Heading the panel will be Labour’s Lord Anderson, together with Ann Widdecombe, Gary Streeter, Andy Reed and Colin Breed. Christians or others who would like to express their views to the panel may do so up until Easter by emailing maria.bazell@dti.gsi.gov.uk.
Although no time schedule has been made known, it could be that new legislation concerning Sundays will be brought to the House of Commons as early as May or June.
Discrepancy
One of the first things the Panel will be asked to examine is the huge discrepancy between poll results issued by the big stores and the NOP commissioned by KSS which demonstrated that 72% of those interviewed would prefer to have a regular shared day off with their family and friends to more time to shop on a Sunday.
This result does not stand alone. Usdaw, the shopworkers’ union with many members in Tesco stores, produced a similar NOP poll result. A survey of 500 shop staff found that 62% came under pressure to work on Sundays and only 11% have had the confidence to use their legal right to opt-out of Sunday working.
The attitude of many backbenchers in the House of Commons has raised hopes that Parliament will not on this occasion go for an extension. Nearly 180 MPs, among them many Labour members, have signed an Early Day Motion opposing any extension to Sunday trading.
There are many other concerns for the Panel to consider.
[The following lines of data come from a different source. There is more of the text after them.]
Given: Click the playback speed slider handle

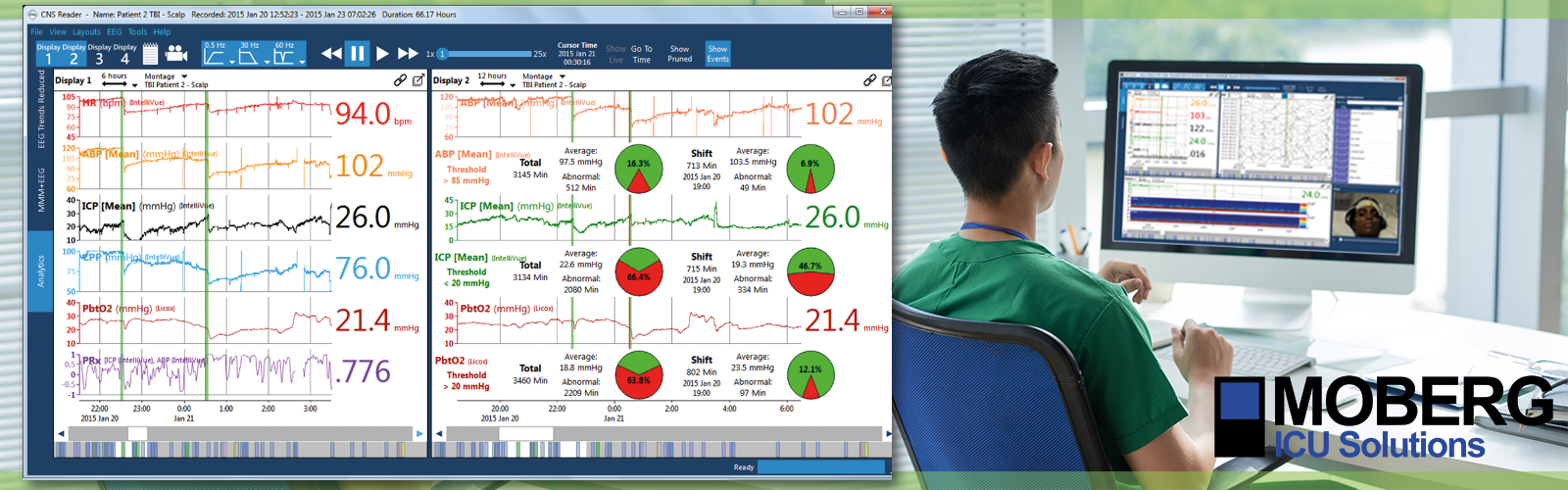Looking at the screenshot, I should [x=442, y=54].
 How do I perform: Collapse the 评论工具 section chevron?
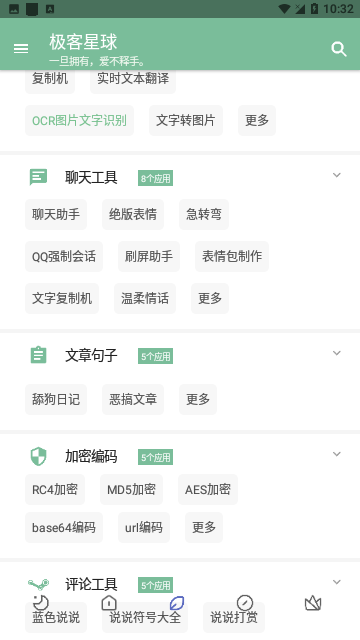point(337,582)
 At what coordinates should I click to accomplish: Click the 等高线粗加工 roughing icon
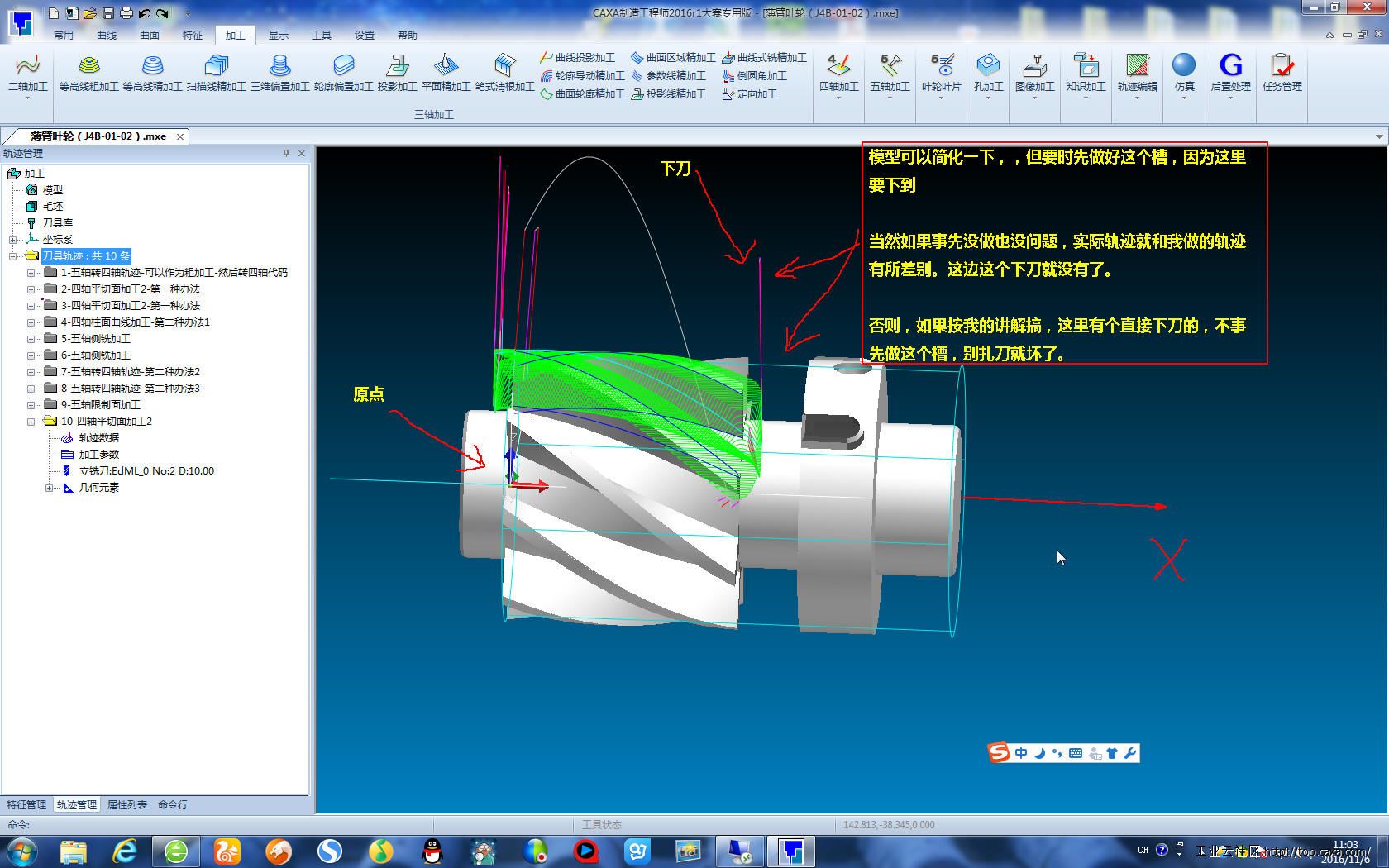coord(88,66)
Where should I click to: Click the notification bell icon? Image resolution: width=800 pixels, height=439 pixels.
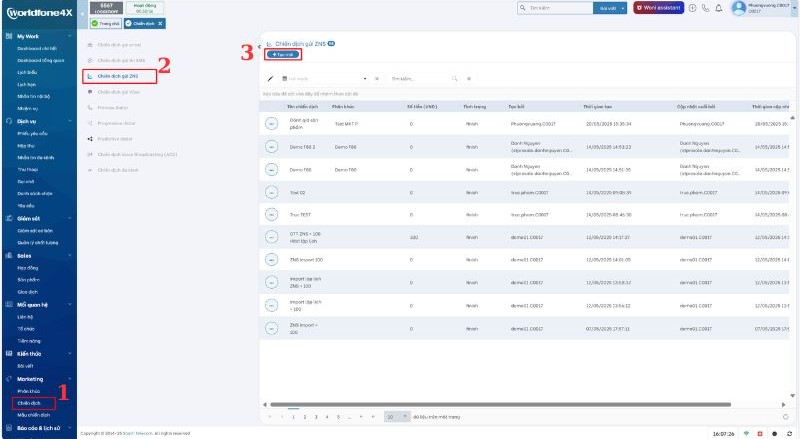[718, 8]
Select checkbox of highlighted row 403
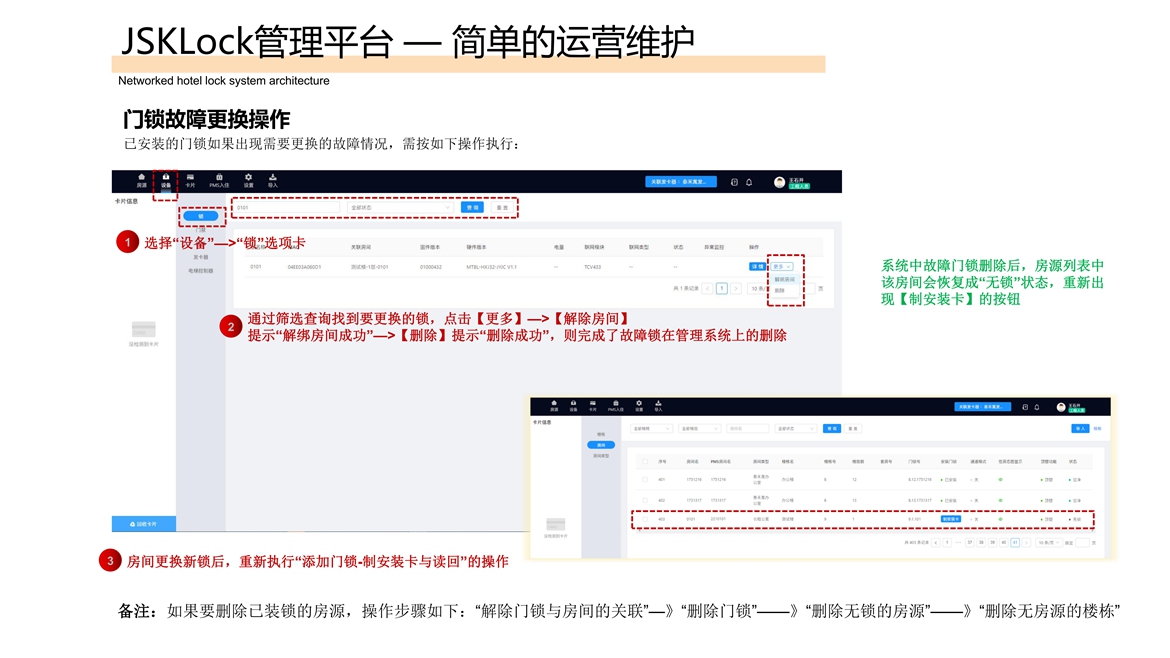Screen dimensions: 1170x658 coord(645,519)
Promises made in the 1990s to pay shopworkers premium rates on Sundays have been largely disregarded; ancillary workers serving the supermarkets have had to work harder for less compensation and, probably, the most serious of all effects has been on communities which have lost their local shops.
In villages all over Britain the elderly, the handicapped and those without transport have found a valuable social link has been cut off when their local shop closes down.
Re-engaging Christians
Campaign Manager John Alexander says it is essential to re-engage the interest of the churches right across Britain. ‘Already many practising Christians have been denied the opportunity to worship on a Sunday and, with even three extra hours of trading on a Sunday, many more will find the opportunity to attend their local church even more limited.
‘If Christians in particular, and other faiths in general, are discriminated against in order to privilege the minority that actively want to shop and trade on a Sunday, the Government will be putting the clock back so far as non-discrimination is concerned.’